(PROBLEM DETAILS):
Please copy out the data below with "logo" switched to "icon" and everything else left the same. Omit the pictures.

(RECORDS SUPPLIED):
◆ ◆ ◆ ◆
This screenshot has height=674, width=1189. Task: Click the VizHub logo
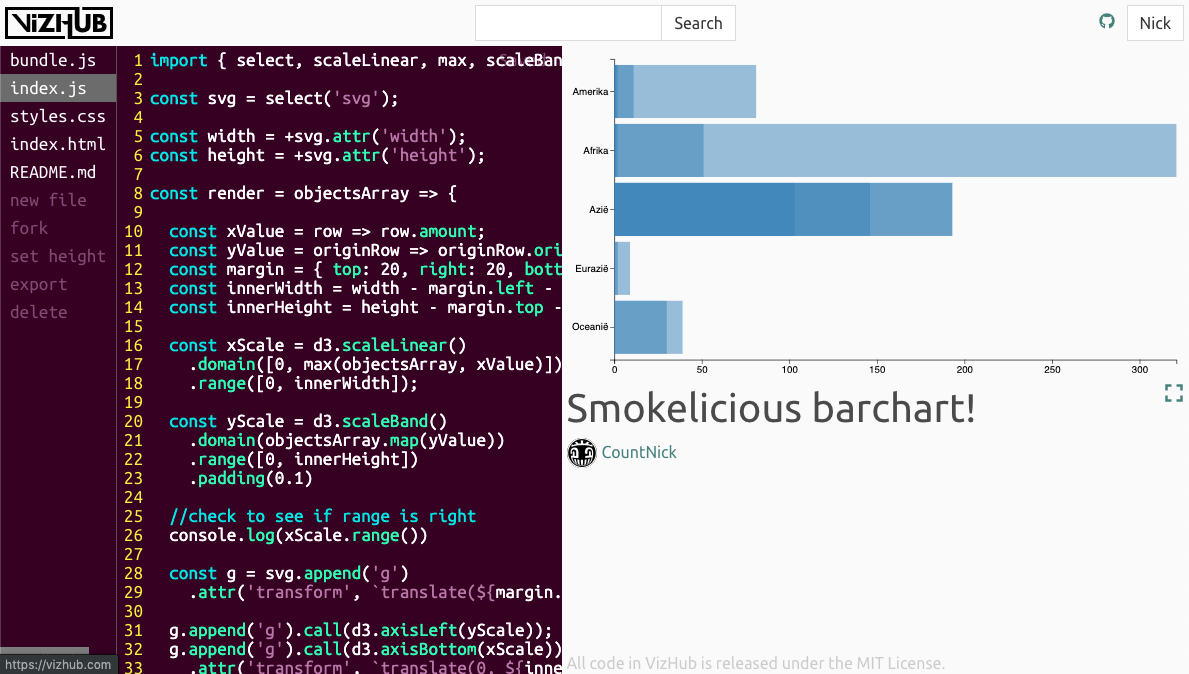click(x=59, y=22)
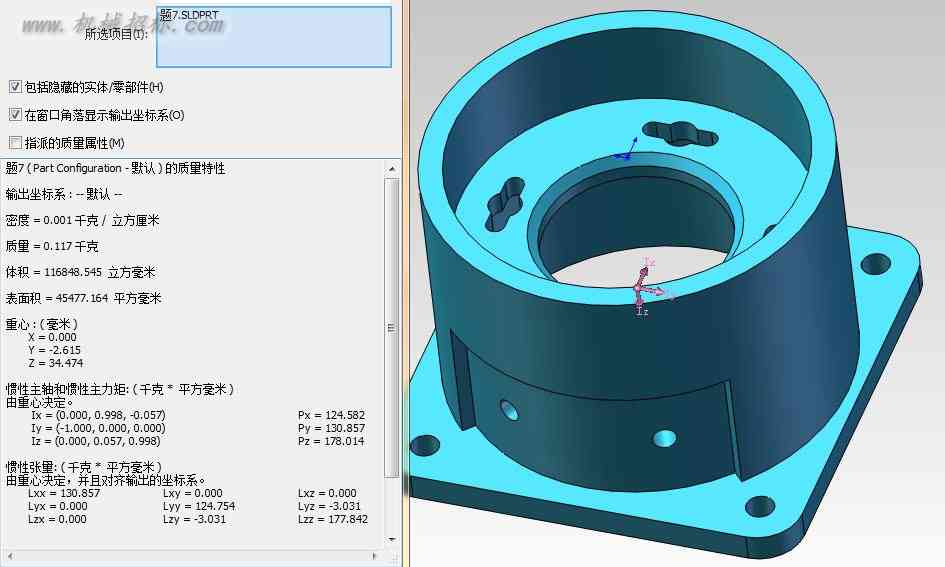The width and height of the screenshot is (945, 567).
Task: Click the blue output coordinate system triad
Action: pyautogui.click(x=626, y=150)
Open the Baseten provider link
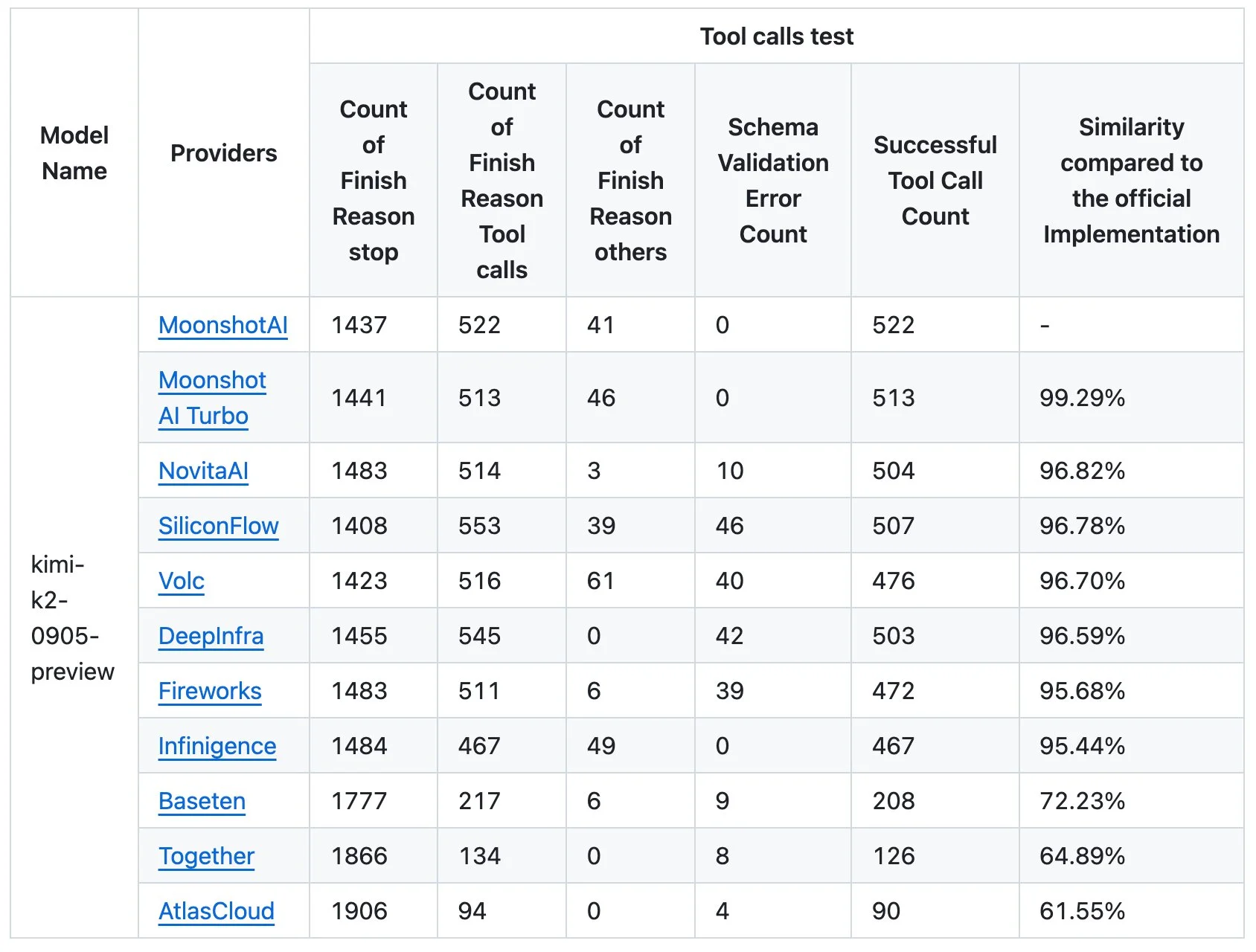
◆ ◆ ◆ ◆
(ANSWER FOR THIS EXERCISE):
This screenshot has height=674, width=1189. Task: Click the VizHub icon
click(x=59, y=22)
The width and height of the screenshot is (945, 567).
Task: Click the blue output coordinate system triad
Action: pyautogui.click(x=626, y=150)
Open the Baseten provider link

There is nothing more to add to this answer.